Pardulas (formagelle)

La ricetta di Stefania di Selargius (Cagliari)

Passate la ricotta molto bene in modo da eliminare grumi e renderla cremosa (potete lavorarla con una frusta), incorporate l’uovo, lo zucchero, la scorza del limone, la scorza dell’arancia e lo zafferano. Mettetela in frigo, sarete agevolati nel lavoro successivo perché il ripieno sarà più compatto.

Alcuni aggiungono un po’ di farina per compattare questa crema, secondo me sono più buone senza farina.

Per la sfoglia, lavorate anche con una impastatrice meccanica la farina con l’acqua e lo strutto, che potrete aggiungere un poco per volta. L’impasto dovrà risultare piuttosto compatto e duro, ma non secco, e liscio.

Stendete la pasta con il mattarello o la sfogliatrice, dovrete ottenere una sfoglia piuttosto sottile, dello spessore di una lasagna. Fate dei dischi di pasta con un coppapasta o un bicchiere di diametro di circa 5 cm.
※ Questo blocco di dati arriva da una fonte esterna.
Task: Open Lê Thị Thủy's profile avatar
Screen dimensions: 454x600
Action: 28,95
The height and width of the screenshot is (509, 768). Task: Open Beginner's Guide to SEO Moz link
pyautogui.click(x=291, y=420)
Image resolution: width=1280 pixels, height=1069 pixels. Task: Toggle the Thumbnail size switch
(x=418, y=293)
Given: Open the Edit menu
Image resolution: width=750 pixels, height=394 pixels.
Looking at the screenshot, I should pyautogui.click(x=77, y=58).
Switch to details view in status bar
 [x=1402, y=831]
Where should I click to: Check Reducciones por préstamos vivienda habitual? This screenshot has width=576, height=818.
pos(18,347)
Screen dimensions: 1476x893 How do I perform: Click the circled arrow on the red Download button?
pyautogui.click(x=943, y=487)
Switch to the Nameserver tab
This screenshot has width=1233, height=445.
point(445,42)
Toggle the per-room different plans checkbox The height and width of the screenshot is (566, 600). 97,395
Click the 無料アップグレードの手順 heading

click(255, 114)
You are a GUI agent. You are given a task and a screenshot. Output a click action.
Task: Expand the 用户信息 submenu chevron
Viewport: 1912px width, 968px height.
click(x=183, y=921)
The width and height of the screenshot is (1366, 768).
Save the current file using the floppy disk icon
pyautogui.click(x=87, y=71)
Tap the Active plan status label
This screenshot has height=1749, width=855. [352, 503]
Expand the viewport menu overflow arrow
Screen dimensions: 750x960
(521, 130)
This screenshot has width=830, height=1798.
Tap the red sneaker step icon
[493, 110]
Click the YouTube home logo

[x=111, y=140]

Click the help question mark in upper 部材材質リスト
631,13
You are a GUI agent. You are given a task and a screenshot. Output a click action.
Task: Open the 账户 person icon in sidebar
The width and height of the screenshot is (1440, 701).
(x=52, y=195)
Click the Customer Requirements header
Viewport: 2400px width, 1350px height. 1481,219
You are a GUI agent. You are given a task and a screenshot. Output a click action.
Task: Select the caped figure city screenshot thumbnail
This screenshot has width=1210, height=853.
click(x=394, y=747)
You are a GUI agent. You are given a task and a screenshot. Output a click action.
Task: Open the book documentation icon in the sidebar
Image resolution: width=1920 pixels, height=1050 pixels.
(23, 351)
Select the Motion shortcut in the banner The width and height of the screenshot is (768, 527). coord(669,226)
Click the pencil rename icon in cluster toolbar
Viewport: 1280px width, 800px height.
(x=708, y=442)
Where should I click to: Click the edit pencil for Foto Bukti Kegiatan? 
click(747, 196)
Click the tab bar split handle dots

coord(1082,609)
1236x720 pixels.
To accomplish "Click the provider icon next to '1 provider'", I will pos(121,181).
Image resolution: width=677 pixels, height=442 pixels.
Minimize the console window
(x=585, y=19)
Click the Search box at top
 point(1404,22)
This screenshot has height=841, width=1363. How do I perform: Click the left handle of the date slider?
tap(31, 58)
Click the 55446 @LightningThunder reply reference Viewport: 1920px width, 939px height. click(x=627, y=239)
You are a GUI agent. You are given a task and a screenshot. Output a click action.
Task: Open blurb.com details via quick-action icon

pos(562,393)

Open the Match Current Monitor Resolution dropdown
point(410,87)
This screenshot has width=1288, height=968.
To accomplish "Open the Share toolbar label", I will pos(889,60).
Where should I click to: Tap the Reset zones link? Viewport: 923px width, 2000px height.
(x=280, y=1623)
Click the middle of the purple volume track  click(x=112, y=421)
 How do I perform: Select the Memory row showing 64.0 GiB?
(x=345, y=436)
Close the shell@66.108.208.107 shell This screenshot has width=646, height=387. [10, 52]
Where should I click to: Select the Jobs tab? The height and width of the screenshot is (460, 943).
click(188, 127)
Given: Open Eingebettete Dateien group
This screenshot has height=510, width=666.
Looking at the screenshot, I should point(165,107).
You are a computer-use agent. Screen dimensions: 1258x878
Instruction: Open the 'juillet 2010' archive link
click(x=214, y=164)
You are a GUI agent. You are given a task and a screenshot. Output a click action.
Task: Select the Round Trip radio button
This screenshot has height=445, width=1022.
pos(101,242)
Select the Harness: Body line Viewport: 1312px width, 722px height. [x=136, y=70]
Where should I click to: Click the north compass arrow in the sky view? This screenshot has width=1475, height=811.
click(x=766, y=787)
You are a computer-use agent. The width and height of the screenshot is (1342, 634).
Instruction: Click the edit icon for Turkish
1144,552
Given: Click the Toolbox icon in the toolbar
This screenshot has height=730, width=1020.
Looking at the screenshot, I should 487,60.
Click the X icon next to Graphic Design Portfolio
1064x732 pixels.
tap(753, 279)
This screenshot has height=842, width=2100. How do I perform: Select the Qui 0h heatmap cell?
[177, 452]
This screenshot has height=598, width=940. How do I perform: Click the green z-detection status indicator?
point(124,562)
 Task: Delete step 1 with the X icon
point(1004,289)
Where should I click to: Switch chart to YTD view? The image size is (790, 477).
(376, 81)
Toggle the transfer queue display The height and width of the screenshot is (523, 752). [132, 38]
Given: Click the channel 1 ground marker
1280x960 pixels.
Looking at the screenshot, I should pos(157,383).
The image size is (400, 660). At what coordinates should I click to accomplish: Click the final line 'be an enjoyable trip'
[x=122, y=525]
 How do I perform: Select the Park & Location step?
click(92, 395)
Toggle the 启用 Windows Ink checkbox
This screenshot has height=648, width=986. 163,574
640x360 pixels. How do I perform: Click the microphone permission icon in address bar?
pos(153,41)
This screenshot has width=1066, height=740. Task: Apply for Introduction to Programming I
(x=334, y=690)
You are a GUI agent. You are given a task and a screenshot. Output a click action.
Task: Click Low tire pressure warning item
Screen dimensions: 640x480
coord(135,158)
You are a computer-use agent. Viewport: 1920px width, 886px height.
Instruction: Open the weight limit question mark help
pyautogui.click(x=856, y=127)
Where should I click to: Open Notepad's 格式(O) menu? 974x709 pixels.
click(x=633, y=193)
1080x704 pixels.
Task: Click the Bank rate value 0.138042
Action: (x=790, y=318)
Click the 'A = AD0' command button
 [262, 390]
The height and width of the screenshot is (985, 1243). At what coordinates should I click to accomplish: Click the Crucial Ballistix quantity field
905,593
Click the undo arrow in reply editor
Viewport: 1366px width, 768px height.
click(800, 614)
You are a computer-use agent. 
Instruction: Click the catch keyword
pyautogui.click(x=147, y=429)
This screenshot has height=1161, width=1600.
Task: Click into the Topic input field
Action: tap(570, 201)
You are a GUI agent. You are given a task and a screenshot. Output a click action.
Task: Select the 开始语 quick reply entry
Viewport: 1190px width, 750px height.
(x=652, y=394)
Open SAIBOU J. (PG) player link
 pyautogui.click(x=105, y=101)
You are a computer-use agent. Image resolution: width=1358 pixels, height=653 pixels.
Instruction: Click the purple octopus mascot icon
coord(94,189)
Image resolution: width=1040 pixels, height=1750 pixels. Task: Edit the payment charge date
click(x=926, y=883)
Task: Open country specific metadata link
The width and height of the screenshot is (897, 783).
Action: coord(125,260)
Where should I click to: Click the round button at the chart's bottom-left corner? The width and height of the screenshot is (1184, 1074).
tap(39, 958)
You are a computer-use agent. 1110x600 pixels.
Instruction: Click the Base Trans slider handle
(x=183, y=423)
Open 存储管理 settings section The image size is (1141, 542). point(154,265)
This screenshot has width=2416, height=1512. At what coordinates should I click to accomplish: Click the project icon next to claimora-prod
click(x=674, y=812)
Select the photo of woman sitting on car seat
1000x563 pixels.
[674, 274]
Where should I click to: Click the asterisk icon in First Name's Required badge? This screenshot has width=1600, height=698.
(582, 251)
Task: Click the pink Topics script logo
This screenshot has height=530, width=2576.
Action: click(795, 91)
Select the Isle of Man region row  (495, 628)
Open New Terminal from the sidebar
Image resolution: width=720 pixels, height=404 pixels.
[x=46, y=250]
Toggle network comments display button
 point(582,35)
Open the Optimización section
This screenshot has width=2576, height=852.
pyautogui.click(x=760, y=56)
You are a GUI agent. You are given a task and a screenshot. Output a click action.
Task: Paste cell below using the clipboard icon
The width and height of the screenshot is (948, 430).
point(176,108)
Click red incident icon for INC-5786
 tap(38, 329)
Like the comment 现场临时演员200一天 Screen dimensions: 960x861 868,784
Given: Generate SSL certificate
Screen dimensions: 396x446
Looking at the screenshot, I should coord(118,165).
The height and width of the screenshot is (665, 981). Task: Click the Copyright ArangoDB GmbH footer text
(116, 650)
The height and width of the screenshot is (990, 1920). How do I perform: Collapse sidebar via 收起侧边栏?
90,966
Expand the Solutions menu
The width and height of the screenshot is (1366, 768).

All’interno di ogni disco di pasta posizionate una quantità sufficiente di ripieno, potreste usare anche un sac à poche, lasciando libero un bordo di pasta di circa 1 cm. Ora sollevate con attenzione il bordo e pizzicatelo, in modo da far rimanere dritto il bordo stesso e creare una sorta di piccolo cestino.

Cuocete in forno a 180 °C per circa una ventina di minuti. Saranno pronte quando la pasta si colorerà e il ripieno sarà dorato. Se vedete che si gonfiano un po’ non preoccupatevi è normale.

Anche se il profumo che arriva dal forno sarà irresistibile, non mangiatele troppo calde, in genere si gustano fredde e durano diversi giorni a temperatura ambiente.